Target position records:
● ● ● ● ●
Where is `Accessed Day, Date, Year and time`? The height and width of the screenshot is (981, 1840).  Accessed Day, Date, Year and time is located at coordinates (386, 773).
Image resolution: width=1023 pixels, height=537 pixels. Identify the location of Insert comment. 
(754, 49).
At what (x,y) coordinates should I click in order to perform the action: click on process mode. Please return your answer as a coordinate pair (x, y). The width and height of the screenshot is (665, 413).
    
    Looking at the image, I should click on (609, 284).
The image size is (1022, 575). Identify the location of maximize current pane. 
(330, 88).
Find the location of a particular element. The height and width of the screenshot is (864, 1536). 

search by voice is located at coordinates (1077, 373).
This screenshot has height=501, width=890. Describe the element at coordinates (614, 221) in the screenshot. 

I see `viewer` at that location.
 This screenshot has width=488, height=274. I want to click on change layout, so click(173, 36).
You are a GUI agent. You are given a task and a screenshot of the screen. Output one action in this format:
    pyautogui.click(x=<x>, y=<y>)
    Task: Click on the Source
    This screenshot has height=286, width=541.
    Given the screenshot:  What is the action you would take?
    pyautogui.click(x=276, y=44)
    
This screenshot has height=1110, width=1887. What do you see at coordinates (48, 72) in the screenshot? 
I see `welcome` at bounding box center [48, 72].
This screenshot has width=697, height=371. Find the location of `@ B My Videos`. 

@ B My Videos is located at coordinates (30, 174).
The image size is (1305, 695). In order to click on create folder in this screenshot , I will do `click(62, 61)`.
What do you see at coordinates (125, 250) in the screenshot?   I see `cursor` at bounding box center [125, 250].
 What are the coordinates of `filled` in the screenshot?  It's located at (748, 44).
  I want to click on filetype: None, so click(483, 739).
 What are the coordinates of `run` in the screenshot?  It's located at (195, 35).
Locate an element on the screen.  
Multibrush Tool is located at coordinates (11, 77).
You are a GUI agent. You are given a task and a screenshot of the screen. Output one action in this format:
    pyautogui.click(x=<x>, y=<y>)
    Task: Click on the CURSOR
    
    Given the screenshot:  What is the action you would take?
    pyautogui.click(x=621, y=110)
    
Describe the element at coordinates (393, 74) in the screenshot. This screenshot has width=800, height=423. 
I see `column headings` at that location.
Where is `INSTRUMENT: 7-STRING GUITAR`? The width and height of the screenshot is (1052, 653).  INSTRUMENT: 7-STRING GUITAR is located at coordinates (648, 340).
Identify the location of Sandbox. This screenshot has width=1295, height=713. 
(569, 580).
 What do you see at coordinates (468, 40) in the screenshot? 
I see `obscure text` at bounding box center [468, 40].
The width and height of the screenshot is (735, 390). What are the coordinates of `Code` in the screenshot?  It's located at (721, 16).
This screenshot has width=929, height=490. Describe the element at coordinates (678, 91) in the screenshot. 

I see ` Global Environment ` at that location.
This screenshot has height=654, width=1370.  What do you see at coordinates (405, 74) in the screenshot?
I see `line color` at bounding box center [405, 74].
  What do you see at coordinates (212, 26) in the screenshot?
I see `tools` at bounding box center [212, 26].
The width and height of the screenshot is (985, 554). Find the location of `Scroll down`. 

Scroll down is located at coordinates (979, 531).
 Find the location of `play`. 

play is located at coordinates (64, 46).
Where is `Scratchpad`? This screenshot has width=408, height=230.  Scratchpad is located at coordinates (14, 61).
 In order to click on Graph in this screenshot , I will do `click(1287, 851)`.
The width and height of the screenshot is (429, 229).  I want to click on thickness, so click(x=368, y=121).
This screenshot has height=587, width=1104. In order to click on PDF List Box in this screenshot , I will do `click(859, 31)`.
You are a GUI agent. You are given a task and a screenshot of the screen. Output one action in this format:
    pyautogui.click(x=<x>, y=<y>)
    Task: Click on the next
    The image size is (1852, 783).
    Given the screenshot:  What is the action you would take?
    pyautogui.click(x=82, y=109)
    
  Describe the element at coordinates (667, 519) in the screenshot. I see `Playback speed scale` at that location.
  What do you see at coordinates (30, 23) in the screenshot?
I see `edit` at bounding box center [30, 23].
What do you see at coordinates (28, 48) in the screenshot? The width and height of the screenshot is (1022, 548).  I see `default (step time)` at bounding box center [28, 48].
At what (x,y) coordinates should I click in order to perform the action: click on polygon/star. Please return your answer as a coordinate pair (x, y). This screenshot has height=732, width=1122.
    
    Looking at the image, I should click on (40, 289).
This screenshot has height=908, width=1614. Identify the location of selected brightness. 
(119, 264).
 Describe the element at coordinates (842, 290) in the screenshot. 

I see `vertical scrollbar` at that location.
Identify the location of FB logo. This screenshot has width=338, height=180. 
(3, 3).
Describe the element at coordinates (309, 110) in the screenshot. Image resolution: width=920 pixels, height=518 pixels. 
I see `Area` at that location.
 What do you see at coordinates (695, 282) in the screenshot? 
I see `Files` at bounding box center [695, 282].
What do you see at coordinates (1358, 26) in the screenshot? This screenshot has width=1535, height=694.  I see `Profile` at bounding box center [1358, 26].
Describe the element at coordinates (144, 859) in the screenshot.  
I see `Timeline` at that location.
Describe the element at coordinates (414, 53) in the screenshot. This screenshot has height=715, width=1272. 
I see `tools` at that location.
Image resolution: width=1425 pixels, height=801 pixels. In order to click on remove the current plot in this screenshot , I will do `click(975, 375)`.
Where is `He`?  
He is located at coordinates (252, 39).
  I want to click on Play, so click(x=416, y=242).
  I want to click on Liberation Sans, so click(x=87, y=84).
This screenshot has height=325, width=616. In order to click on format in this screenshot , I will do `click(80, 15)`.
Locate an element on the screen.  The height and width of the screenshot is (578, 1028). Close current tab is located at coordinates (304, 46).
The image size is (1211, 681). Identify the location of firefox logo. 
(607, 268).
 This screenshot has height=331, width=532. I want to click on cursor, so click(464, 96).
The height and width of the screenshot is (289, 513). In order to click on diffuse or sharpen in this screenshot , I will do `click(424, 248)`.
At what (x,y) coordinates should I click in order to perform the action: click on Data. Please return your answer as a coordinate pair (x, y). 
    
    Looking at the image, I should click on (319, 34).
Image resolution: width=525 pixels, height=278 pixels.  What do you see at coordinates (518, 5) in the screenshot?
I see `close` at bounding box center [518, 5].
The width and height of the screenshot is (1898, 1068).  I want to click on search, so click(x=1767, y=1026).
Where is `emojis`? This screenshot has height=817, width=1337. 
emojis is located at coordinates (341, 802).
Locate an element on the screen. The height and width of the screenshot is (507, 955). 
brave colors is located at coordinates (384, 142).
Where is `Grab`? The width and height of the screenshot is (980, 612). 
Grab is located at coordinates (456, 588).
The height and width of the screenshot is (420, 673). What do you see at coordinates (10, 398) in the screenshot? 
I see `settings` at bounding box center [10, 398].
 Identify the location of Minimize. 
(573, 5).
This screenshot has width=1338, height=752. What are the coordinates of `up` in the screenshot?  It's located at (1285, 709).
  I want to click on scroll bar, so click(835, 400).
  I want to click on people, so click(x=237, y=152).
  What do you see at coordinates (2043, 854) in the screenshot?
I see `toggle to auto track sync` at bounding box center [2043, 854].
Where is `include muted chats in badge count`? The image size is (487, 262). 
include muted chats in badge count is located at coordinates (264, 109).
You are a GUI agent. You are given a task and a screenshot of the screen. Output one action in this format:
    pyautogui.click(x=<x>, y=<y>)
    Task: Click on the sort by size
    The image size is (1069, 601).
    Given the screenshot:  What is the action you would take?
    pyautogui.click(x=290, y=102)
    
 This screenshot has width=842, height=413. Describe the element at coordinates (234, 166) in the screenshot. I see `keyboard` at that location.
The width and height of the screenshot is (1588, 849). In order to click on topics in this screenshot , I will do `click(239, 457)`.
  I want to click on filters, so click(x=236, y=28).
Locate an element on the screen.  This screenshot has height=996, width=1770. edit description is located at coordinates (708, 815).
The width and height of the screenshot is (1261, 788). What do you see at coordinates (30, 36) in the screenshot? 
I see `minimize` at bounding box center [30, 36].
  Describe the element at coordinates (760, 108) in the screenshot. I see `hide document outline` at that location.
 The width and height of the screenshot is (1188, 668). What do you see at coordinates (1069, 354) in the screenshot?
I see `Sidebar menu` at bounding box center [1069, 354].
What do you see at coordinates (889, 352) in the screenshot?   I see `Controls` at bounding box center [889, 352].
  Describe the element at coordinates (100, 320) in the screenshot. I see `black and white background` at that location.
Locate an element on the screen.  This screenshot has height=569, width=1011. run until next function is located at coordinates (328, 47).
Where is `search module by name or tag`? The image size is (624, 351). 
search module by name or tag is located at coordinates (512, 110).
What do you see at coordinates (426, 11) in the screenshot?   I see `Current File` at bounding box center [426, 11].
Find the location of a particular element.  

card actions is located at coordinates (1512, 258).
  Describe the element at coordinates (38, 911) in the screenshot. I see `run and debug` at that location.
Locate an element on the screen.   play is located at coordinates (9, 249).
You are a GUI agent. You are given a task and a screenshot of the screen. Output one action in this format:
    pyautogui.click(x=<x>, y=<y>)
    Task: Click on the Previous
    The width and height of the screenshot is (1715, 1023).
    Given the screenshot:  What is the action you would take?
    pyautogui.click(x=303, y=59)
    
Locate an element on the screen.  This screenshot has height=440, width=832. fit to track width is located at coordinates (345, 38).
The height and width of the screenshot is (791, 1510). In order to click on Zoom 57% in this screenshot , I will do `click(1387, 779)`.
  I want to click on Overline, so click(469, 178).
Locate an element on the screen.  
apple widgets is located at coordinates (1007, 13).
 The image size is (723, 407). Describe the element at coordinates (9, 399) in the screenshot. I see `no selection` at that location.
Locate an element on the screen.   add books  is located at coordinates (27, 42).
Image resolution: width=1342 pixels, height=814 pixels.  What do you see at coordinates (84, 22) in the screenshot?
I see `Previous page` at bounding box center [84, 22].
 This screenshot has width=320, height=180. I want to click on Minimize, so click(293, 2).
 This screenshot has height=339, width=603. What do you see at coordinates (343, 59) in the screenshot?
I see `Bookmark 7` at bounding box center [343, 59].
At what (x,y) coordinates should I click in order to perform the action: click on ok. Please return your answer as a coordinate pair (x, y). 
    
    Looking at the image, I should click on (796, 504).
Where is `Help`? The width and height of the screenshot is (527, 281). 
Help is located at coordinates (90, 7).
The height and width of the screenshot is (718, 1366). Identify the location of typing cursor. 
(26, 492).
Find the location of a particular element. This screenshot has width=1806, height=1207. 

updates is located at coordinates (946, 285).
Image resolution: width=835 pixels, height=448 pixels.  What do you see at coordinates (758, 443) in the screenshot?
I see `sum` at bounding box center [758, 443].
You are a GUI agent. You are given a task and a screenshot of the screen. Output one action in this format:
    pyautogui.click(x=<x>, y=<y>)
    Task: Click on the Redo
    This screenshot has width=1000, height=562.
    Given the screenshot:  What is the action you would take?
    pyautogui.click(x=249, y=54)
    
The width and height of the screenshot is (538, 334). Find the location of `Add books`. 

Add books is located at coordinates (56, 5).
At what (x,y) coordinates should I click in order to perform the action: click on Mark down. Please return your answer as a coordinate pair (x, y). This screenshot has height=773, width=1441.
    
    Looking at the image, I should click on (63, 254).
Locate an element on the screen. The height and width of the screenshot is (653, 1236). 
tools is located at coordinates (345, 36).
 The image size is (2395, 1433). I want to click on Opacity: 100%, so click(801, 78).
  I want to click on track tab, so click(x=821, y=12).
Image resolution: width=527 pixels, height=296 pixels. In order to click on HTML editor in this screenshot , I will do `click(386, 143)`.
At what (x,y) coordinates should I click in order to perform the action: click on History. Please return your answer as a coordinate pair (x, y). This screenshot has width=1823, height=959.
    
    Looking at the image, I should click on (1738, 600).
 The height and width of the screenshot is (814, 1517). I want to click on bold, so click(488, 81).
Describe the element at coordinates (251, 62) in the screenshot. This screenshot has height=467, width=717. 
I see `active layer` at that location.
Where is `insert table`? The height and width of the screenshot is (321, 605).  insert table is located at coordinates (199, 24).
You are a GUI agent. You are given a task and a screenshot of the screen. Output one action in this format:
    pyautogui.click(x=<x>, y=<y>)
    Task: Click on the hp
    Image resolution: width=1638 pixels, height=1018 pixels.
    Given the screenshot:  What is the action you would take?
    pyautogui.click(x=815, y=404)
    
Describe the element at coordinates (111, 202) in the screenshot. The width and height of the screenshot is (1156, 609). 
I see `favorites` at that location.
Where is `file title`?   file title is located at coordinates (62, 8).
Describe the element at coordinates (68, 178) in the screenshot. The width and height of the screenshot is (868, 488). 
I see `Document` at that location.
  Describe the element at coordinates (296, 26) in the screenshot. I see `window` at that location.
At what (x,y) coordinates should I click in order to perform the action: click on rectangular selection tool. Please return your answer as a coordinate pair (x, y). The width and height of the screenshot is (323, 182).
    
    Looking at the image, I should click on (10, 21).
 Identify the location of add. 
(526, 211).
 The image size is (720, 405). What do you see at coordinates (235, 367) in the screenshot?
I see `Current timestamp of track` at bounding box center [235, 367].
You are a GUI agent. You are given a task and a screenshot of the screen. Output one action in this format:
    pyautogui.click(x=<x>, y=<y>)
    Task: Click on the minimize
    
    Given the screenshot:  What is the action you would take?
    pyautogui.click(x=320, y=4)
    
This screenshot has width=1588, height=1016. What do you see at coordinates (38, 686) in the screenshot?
● ● ● ● ●
§ **Exercise instructions**: Extract each line of the data above that contains the string "count".

§ **Result**:
Where is `include muted chats in badge count`? The image size is (487, 262). 
include muted chats in badge count is located at coordinates (264, 109).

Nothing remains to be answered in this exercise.